(Saved data entries)
=== Begin Enclosure ===
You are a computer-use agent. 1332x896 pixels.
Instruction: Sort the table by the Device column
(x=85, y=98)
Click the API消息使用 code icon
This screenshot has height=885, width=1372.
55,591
=== End Enclosure ===
Work task: All of the records above should be given again exactly as written.

Solution for this task:
You are a computer-use agent. 1332x896 pixels.
Instruction: Sort the table by the Device column
(x=85, y=98)
Click the API消息使用 code icon
This screenshot has height=885, width=1372.
55,591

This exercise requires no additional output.